Depuis la première croisade et le grand soulèvement des provinces du Nord qui avait si puissamment contribué à la prise de Jérusalem, l'on n'avait vu un armement aussi formidable que celui que la chrétienté avait préparé pour réparer les désastres des précédentes expéditions d'outre-mer. Ce fut donc à la tête d'une puissante armée que les princes croisés, au premier rang desquels se trouvait le comte de Flandre et de Hainaut avec toute la chevalerie et les hommes d'armes des deux comtés, se dirigèrent vers l'Orient en traversant la Bourgogne, les montagnes du Jura, le mont Cenis et les plaines de la Lombardie, pour aller s'embarquer à Venise. D'un autre côté, Bauduin avait fait équiper dans les ports de la Flandre une flotte de cinquante navires; elle emportait la comtesse Marie avec toute sa cour, de nombreux vassaux, des munitions de toute espèce, et devait rejoindre le comte à Venise ou partout ailleurs, suivant l'occurrence. Nous n'avons point à faire ici l'histoire de cette croisade; il nous suffira de rappeler que, par un concours d'événements aussi extraordinaires qu'imprévus, elle fut détournée du but primitif auquel elle tendait, et qu'arrêtée dans sa marche vers la Palestine, l'armée chrétienne était destinée à renverser l'empire grec de Byzance pour en fonder un autre au profit du comte Bauduin de Flandre, que l'unanime acclamation du peuple et de l'armée éleva sur le pavois en lui décernant la couronne de Constantin. Cette haute fortune était le prix de la bravoure éclatante et de la haute sagesse dont ce prince avait fait preuve au milieu des périls et des difficultés qui avaient précédé le siège fameux et la prise de Constantinople.

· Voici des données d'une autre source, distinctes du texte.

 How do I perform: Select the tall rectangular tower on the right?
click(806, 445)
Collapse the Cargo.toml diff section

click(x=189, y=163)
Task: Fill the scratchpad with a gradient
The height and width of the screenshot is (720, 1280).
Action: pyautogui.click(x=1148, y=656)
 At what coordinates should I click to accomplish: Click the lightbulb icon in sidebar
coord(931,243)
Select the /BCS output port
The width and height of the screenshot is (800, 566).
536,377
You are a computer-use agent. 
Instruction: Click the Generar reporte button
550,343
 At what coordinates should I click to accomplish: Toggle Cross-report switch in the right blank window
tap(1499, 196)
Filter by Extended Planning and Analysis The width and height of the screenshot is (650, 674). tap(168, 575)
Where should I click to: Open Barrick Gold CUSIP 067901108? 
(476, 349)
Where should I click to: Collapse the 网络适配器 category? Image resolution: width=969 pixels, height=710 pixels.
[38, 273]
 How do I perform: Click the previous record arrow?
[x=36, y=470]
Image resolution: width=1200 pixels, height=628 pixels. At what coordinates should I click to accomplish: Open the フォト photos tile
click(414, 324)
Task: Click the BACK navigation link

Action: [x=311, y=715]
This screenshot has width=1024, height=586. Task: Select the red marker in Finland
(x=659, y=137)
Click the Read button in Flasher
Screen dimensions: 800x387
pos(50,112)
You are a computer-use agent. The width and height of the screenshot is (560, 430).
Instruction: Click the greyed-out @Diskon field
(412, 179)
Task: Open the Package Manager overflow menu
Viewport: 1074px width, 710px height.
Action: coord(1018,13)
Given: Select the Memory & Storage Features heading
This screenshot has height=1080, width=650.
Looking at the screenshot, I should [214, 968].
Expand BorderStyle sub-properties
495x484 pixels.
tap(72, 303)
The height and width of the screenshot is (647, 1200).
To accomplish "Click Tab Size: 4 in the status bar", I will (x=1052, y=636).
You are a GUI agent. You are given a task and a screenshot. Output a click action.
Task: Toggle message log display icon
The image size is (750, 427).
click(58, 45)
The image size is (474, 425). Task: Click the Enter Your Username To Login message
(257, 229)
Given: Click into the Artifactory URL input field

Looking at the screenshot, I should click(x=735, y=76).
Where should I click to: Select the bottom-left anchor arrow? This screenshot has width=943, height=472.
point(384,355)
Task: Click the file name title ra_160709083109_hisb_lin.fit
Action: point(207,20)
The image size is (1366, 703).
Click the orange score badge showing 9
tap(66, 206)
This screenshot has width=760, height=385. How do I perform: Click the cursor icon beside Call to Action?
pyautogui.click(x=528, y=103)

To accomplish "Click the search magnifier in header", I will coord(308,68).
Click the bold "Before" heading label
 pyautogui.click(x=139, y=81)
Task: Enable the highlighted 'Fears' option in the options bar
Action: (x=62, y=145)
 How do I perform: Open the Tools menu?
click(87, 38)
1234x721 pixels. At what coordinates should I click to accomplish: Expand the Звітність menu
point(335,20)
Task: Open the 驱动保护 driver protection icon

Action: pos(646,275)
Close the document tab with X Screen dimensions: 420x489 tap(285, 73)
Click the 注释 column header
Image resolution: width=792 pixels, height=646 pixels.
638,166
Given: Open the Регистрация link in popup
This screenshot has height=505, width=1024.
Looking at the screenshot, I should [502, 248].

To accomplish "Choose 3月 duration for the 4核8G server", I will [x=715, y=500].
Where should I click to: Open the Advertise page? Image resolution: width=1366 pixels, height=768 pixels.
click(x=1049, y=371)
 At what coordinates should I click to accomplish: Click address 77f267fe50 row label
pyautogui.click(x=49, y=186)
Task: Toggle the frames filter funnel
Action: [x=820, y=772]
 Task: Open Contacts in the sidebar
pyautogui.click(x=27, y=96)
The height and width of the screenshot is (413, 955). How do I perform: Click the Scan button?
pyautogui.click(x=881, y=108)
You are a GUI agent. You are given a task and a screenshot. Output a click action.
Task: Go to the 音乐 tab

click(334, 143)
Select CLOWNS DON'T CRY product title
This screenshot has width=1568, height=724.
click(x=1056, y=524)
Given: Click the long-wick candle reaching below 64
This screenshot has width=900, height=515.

Tandis que ces grands et merveilleux événements s'accomplissaient aux rives du Bosphore, la flotte qui transportait la comtesse de Flandre accomplissait dans l'Océan la plus pénible traversée. Des tempêtes, qui durèrent tout l'été, l'empêchèrent de franchir le détroit de Gibraltar, et ce fut seulement en automne qu'elle arriva enfin à Marseille, où elle dut séjourner tout l'hiver par suite des nouvelles contradictoires arrivant d'Orient, et sans doute aussi pour réparer ses avaries. Les navires flamands arrivèrent enfin sur les côtes du Levant; mais la comtesse Marie, déjà souffrante des fatigues de la mer, subit à Saint-Jean-d'Acre les influences de l'épidémie qui y régnait, et succomba tout à la fois sous le coup du mal et de l'émotion qu'elle ressentit en apprenant l'élévation à l'empire de son illustre époux.

Les restes mortels de la nouvelle impératrice arrivant à Byzance au milieu des joies du triomphe semblaient présager une prochaine et plus grande catastrophe; et en effet elle ne se fit pas attendre.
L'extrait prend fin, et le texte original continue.